### What is asked
a - In the generator text, what negative slope is passed to nn.LeakyReLU?
b - Using the generator text, decide whether each statement agrees with it: (i) the generator takes random noise as input; (ii) the hidden layers use tanh as their activation function; (iii) dropout serves for regularization. Answer yes or no for each and quote the words that decide it.
c - Turn the paragraph of the generator text that begins "The generator consists of three hidden linear layers" into a bulleted list that keeps its main facts.

### Source text
***

The generator network takes random noise as input and generates synthetic data. It typically consists of linear layers as hidden layers and uses activation functions such as Leaky ReLU in the hidden layers and tanh in the output layer. The tanh activation function scales the output to be between -1 and 1, which has been found to perform well for the generator.

Here’s the code for the generator network:

class Generator_vanilla(nn.Module): 
	def __init__(self, latent_dim: int, hidden_dim: int, output_size: int): 
		super(Generator_vanilla, self).__init__() 
		# define hidden linear layers 
		self.fc1 = nn.Linear(latent_dim, hidden_dim) 
		self.fc2 = nn.Linear(hidden_dim, hidden_dim*2) 
		self.fc3 = nn.Linear(hidden_dim*2, hidden_dim*4) 

		# Apply Xavier initializer to the linear layers
		init.xavier_uniform_(self.fc1.weight) 
		init.xavier_uniform_(self.fc2.weight) 
		init.xavier_uniform_(self.fc3.weight) 
	
		# final fully-connected layer 
		self.fc4 = nn.Linear(hidden_dim*4, output_size) 
		# define the dropout 
		self.dropout = nn.Dropout(0.3) 
		# define the activation 
		self.activation = nn.LeakyReLU(0.2) 
		self.final_activation = nn.Tanh() 
	
	def forward(self, x: torch.Tensor) -> torch.Tensor: 
		x = self.fc1(x) 
		x = self.activation(x) 
		x = self.dropout(x) 
		x = self.fc2(x) 
		x = self.activation(x) 
		x = self.dropout(x) 
		x = self.fc3(x) 
		x = self.activation(x) 
		x = self.fc4(x) 
		x = self.final_activation(x) 
		return x

The generator consists of three hidden linear layers (self.fc1, self.fc2, self.fc3) with increasing dimensions. The Xavier initializer is applied to the weights of these linear layers to improve convergence. Dropout is used for regularization, and Leaky ReLU is used as the activation function in the hidden layers. The final layer (self.fc4) maps the output to the desired dimensions, and a tanh activation function is applied to scale the output to the range [-1, 1].

***

### Material
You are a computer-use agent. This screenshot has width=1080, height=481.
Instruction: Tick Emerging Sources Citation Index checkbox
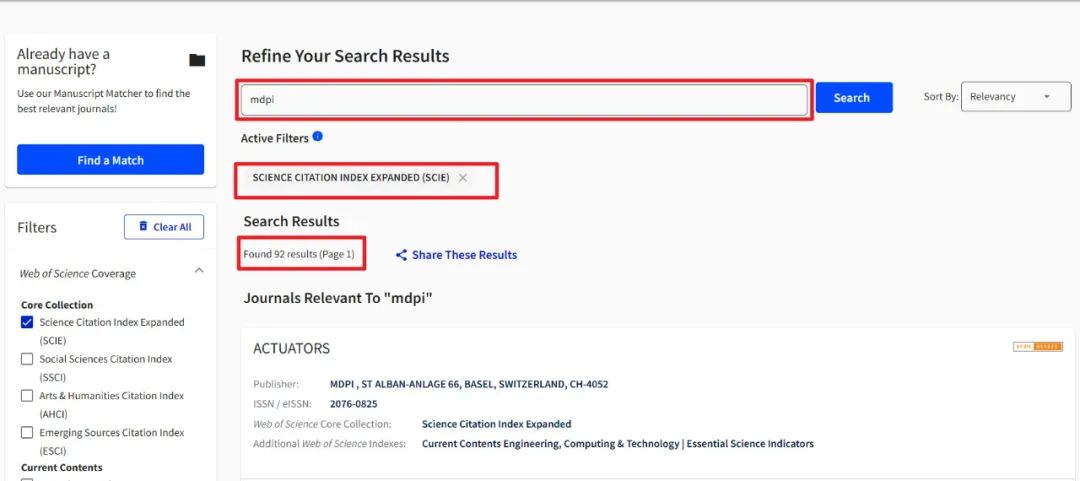point(27,433)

***

### Solutions for each task
a - 0.2

b -
(i) Yes: "The generator network takes random noise as input and generates synthetic data."
(ii) No: "Leaky ReLU is used as the activation function in the hidden layers."
(iii) Yes: "Dropout is used for regularization"

c -
- Three hidden linear layers (self.fc1, self.fc2, self.fc3) with increasing dimensions
- Xavier initializer applied to their weights to improve convergence
- Dropout used for regularization
- Leaky ReLU as the activation in the hidden layers
- Final layer (self.fc4) maps the output to the desired dimensions
- Tanh applied to scale the output to the range [-1, 1]